→ To do:
Gather all lines with "notifications" from the records.

(Collected data)
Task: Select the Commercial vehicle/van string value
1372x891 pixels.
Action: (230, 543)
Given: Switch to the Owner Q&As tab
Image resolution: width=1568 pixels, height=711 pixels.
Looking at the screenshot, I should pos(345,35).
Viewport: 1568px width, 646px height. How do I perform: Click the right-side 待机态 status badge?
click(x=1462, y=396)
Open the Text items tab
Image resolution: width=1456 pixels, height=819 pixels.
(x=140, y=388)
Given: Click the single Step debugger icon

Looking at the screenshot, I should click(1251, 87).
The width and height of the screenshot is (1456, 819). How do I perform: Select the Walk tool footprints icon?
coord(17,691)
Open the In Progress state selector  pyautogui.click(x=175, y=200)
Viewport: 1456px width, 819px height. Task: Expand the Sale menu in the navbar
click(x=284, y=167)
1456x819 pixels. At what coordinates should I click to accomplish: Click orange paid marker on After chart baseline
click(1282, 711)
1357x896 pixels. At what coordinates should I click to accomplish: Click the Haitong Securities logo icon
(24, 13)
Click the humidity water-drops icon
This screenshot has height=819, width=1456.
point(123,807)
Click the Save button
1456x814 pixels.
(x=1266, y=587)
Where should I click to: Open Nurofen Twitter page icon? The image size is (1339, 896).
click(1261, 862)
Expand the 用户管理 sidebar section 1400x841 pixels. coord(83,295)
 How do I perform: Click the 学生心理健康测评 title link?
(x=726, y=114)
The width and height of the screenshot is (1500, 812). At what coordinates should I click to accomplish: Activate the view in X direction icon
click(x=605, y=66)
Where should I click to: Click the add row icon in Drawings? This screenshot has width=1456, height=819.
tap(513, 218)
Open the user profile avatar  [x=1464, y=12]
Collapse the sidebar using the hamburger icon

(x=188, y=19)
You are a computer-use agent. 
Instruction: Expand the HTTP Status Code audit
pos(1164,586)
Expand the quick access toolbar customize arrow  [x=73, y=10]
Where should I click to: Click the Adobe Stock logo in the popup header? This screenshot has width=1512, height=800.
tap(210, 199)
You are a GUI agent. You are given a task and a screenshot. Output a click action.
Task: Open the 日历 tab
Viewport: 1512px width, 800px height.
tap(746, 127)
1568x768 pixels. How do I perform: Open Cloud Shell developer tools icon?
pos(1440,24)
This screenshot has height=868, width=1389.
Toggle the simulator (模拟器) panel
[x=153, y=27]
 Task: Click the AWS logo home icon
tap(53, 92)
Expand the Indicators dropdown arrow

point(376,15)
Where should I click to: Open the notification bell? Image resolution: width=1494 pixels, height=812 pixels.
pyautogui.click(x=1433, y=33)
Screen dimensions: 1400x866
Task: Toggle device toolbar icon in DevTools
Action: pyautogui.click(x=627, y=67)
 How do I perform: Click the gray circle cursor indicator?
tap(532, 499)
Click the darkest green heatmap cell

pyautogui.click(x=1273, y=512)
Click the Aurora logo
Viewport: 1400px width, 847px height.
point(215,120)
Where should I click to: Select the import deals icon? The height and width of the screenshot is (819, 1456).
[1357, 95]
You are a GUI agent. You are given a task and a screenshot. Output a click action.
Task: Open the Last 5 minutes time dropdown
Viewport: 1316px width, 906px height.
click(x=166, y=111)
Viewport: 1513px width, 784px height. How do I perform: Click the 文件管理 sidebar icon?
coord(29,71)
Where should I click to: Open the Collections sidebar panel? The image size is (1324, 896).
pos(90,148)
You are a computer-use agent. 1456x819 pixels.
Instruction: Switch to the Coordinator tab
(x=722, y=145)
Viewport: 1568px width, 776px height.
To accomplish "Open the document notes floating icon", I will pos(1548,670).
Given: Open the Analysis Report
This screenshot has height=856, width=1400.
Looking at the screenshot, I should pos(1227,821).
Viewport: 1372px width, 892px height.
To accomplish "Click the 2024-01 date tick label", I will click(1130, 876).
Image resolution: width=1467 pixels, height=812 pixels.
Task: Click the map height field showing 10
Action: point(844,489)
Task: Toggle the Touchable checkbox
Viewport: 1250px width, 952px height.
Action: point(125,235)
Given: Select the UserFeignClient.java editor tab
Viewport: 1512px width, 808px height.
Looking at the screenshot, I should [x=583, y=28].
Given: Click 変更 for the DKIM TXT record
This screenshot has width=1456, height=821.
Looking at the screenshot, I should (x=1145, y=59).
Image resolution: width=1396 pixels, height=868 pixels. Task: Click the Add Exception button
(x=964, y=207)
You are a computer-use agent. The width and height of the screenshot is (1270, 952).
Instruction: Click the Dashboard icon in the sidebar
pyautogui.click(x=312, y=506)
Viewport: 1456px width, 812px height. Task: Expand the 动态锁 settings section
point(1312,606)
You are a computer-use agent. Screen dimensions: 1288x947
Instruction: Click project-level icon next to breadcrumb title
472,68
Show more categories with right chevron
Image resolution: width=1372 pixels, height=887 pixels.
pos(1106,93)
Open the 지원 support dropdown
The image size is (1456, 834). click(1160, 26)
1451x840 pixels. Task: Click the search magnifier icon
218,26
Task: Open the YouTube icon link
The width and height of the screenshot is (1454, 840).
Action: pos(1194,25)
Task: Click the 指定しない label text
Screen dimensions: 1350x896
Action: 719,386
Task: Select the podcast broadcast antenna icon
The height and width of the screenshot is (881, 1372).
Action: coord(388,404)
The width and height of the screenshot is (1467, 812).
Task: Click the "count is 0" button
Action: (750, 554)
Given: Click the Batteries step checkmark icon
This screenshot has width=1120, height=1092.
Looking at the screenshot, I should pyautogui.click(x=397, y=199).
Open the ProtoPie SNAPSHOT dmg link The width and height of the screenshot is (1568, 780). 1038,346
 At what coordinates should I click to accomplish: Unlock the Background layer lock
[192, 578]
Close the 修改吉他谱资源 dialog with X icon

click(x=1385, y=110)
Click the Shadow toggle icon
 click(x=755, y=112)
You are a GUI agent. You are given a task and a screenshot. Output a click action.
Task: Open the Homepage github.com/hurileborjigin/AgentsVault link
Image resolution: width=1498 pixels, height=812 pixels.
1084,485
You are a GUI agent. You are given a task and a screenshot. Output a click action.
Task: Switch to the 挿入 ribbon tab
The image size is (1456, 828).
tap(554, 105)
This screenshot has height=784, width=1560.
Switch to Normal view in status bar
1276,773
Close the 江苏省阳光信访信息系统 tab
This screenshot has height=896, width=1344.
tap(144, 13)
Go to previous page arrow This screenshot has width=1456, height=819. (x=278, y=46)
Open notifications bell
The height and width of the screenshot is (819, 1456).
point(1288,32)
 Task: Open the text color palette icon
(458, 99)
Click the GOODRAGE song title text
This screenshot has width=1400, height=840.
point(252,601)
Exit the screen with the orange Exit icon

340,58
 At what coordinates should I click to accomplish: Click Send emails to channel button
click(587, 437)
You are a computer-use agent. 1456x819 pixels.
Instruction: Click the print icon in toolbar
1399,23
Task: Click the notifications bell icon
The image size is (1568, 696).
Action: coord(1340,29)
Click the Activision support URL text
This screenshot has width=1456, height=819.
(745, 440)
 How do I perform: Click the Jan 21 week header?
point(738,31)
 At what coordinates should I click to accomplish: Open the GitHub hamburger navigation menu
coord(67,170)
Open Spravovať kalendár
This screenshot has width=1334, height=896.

→ Your solution:
Open notifications bell
Task: Click the notifications bell icon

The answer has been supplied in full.